Denny juga memberikan apresiasi kepada Esthi Susanti Hudiono MSi, yang menjadi kurator dan penulis. Esthi Susanti merekam dan membukukan tindak Slamet Rahardjo dalam literasi digital dan cetak Cagar Budaya Kota Salatiga.

Dalam kegiatan yang dipandu oleh Sekretaris II Satupena Jawa Tengah Fitri Astuti Lestari itu, Esthi Susanti Hudiono sebagai kurator dan penulis buku mengatakan, kegiatan ini merupakan kolaborasi beberapa pihak untuk mewujudkan karya sosial bersama. Biro Pengembangan dan Mobilisasi Sumber Daya Universitas Kristen Satya Wacana mengajak Dinas Perpustakaan dan Kearsipan Kota Salatiga, serta Satupena Jawa Tengah untuk bekerja sama menerbitkan buku "Cagar Budaya Kota Salatiga dalam Tindak Slamet Rahardjo"

"Kegiatan ini bertujuan meluncurkan program baru berbasis perpustakaan daerah Kota Salatiga, menampilkan tokoh setempat, Slamet Rahardjo, yang dikemas secara cetak dan virtual. Diberi tanggapan dan respon dari pihak-pihak yang relevan dan kredibel," ujar Ketua Bidang Nonfiksi Satupena Jateng ini.

Mengutip jurnalis Australia, Duncan Graham, Esthi mengatakan, peradaban Barat dibangun oleh literasi. Setiap kota ada perpustakaan yang bisa diakses oleh siapa pun. Cakrawala berpikir, bersikap, dan bertindak masyarakat dibuka oleh buku yang dibaca.
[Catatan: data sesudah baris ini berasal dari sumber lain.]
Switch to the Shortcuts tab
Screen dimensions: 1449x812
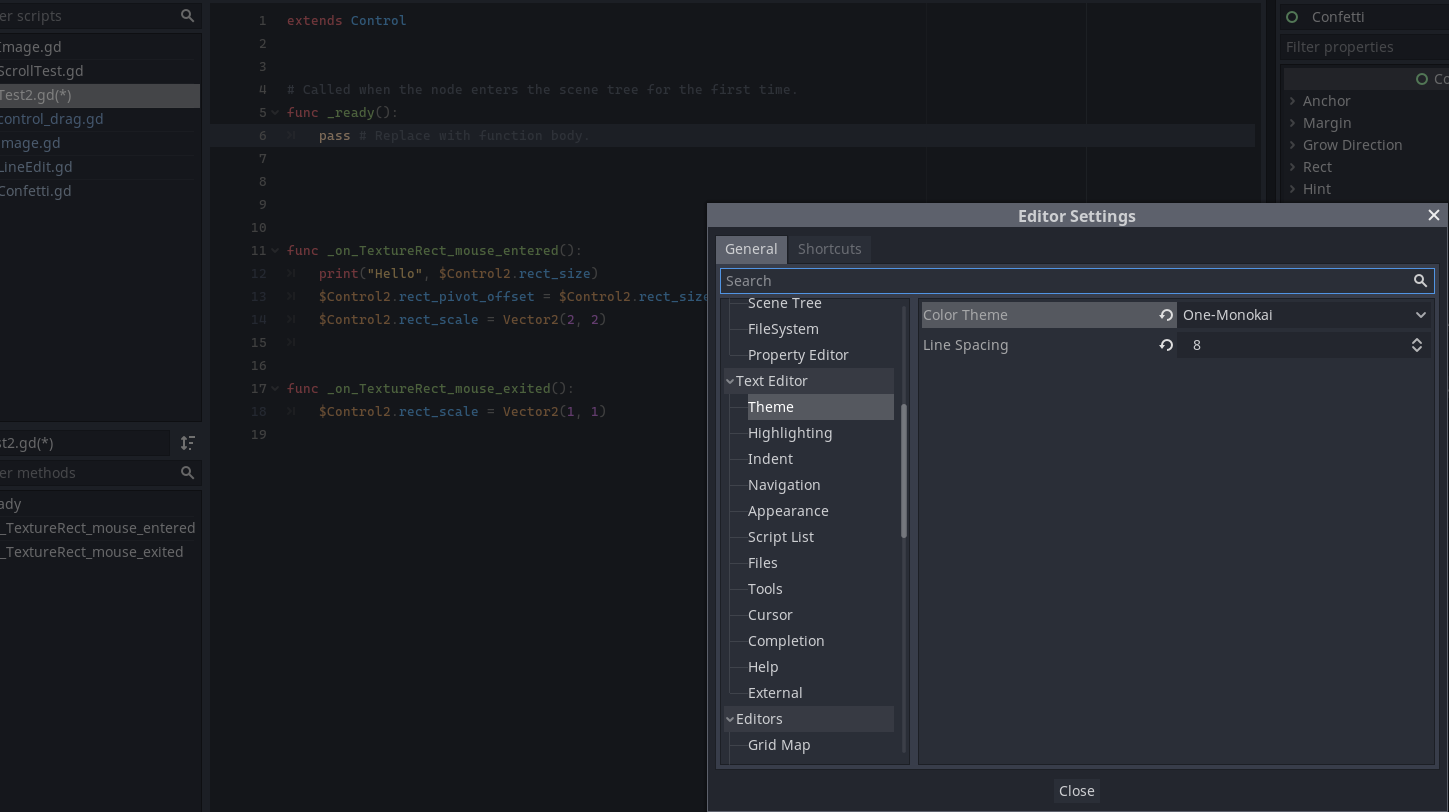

Pembantu Rektor IV UKSW Joseph Ernest Mambu menambahkan, Slamet Rahardjo adalah alumnus UKSW yang tidak saja berandil dalam membesarkan almamaternya. Ia juga menjembatani sejarah peradaban dan kemanusiaan atau humanitas di Kota Salatiga.

Dewan Pakar Satupena Jateng Dr. Muhammad Abdullah memuji Slamet Rahardjo sebagai insan multitalenta yang luar biasa aktivitas dan gerak langkahnya. Selain itu, kepedulian dan kepekaannya terhadap budaya, artefak kuno, musik, dan fotografi, patut kita puji.

"Slamet Rahardjo tokoh teladan bagi kalangan milenial dan aktivis politik pada masanya. Ketokohan seseorang akan dilihat dari kiprah dan jejak tindakannya. Baik pemikiran, karya, maupun aktivitas sosial-politiknya," tandasnya.

Kegiatan yang dibuka Pj. Walikota Salatiga Sinoeng N. Rachmadi itu juga menampilkan pembahas Prof. Dr. Wasino dari Universitas Negeri Semarang dan Kepala Bidang Perpustakaan Dinas Perpustakaan dan Kearsipan Kota Salatiga Jarwadi.